Among other accomplishments, Kendall has been a guest conductor with the Symphony and Chamber Orchestra of the Julliard School, and he was a three-time recipient of a Washington Area Music Award.
Music freshman Alice Culin-Ellison said that Kendall’s vast experience added a new dimension to the orchestra in rehearsals.
“The first piece is very difficult rhythmically, and he helped us to play better,” Culin-Ellison said. She added that Kendall stood out to her as a conductor because “He’s very articulate. He knows what he wants to do at the start of rehearsal.”
Aderente said that this first piece is distinctive because of the utilization of unique instrumentals.
“(It) runs pretty smoothly.

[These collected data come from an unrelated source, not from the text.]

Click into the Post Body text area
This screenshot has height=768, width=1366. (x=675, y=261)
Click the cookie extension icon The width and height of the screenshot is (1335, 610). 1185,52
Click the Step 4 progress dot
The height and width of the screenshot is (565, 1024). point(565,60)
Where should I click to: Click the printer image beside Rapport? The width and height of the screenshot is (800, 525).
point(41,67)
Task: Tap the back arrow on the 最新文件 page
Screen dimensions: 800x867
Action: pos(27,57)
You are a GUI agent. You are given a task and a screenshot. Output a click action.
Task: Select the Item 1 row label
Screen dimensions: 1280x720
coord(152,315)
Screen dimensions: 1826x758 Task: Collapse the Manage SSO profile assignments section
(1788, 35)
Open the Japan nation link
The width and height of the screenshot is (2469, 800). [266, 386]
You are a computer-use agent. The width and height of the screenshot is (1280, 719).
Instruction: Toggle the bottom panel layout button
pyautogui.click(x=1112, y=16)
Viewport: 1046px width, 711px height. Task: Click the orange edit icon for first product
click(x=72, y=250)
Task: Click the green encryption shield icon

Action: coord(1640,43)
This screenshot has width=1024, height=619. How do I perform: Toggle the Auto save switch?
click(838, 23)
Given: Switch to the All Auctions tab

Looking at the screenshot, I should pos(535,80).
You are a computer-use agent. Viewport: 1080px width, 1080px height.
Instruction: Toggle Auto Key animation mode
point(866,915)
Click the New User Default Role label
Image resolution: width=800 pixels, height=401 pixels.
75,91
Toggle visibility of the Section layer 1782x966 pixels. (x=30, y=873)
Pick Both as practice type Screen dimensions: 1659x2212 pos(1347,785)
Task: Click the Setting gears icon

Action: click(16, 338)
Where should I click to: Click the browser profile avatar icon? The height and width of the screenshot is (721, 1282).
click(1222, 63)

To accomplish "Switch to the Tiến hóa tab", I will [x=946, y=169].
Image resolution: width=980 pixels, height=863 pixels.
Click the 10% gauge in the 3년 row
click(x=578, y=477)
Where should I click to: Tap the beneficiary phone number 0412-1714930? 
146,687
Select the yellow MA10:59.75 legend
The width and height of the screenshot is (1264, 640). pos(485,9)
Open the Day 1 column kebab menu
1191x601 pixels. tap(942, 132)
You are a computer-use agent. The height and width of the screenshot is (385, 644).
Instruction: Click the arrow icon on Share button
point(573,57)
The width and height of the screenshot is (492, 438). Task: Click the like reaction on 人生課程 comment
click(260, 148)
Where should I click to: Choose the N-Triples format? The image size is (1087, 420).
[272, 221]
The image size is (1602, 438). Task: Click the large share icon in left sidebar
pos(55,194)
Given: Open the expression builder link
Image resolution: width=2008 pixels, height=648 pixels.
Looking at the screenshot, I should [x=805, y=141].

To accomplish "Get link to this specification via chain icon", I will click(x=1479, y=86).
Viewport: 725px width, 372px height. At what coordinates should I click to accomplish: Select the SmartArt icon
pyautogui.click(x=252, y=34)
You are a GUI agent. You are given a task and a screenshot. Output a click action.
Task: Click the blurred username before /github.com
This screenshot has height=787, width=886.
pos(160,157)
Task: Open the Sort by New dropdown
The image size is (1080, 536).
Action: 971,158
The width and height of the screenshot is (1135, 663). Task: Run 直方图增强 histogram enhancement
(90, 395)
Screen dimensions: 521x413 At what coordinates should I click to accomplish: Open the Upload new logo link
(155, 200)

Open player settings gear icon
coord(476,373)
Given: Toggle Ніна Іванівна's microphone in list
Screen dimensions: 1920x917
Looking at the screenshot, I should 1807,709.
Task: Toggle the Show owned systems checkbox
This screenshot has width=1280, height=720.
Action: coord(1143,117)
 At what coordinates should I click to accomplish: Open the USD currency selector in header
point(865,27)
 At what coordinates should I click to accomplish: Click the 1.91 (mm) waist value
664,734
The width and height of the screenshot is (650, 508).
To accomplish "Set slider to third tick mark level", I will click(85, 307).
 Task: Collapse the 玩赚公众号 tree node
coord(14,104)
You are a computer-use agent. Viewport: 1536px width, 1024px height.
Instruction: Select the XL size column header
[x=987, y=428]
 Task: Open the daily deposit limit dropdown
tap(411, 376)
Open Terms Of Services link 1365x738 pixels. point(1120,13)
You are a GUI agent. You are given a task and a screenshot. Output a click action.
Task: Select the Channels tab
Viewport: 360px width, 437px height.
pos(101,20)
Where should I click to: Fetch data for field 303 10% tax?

An unusual feature of the first piece is (that) it has two synthesizers, it was written back in the late 1980s – today (pieces) are a lot more sophisticated, we’re reproducing (the composer’s sounds) with what we have – not a lot of pieces have two synthesizers,” Aderente said.
Besides the choice in music, another highlight of the night is violin soloist and Music graduate student Katharina Uhde, who earned her spot on the program by winning the 2005 Violin Concerto Competition.
Music graduate student Alaina Bercilla points out another aspect of this concert: It has two modern pieces that were both written in the past century.
She explained that “the music is very energetic. The parts are very fast and difficult.”